Mengenal Steven ‘Daeng Kulle’ Paulle, Palang Pintu Baru PSM

Mahir Pradana

Mahir Pradana

Mahir Pradana. Selalu percaya sepak bola bukan hanya 2 x 45 menit di lapangan hijau, melainkan juga filosofi sederhana yang bisa mengubah hidup manusia. Cintanya terhadap sepak bola tumbuh di stadion bersejarah yang dulu bernama Mattoanging, dan sampai sekarang tetap menjadi pendukung setia PSM.
Mahir Pradana

Steven Paulle adalah pemain asing yang baru direkrut PSM Makassar untuk menghadapi Go-jek Traveloka Liga 1. Masyarakat sepak bola Indonesia bisa dikatakan masih asing dengan pemain kelahiran Cannes, 10 Februari 1986 ini. Namun, ternyata figur Paulle cukup disegani di negaranya, Prancis.
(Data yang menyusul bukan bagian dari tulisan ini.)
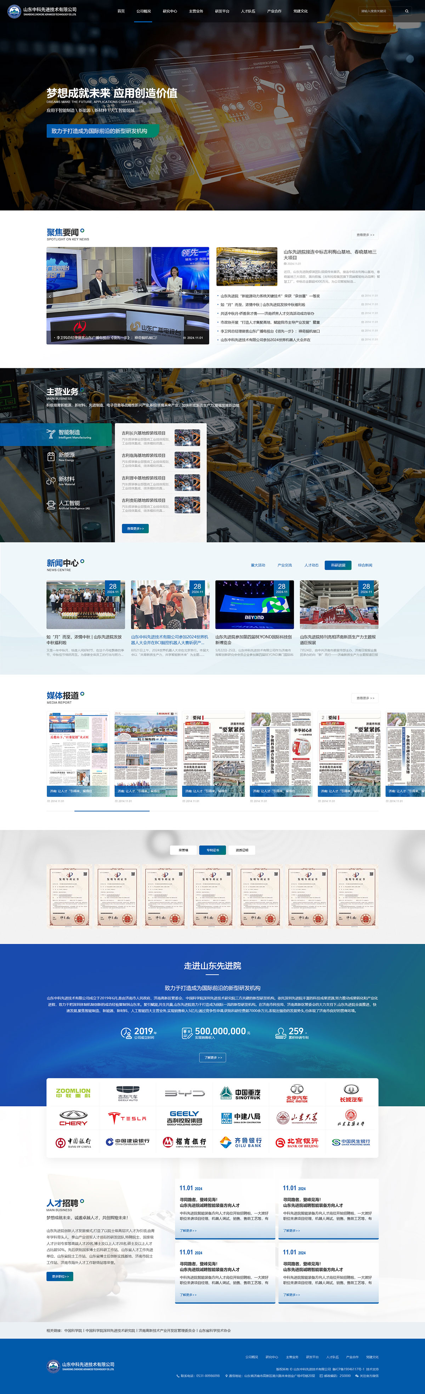Click the WeChat icon in the footer
425x1394 pixels.
357,1376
Paulle sendiri sebenarnya bisa tergolong marquee player, mengingat pengalamannya bermain di lebih dari 200 pertandingan Liga Prancis, baik di kasta tertinggi (League 1) maupun kasta kedua (League 2). 100 pertandingan sudah ditempuh Paulle di Cannes, klub yang juga menjadi awal karir dua peraih trofi Piala Dunia, Zinedine Zidane dan Patrick Vieira.

Setelah menghabiskan lima tahun karirnya di ASC Cannes, ia pindah ke Dijon FCO pada tahun 2010. Paulle cukup beruntung, karena pada tahun 2014, Cannes mengalami kebangkrutan sehingga harus dibubarkan. Kini, klub tersebut berdiri kembali dengan memulai perjalanan mereka dari kasta keenam Liga Prancis.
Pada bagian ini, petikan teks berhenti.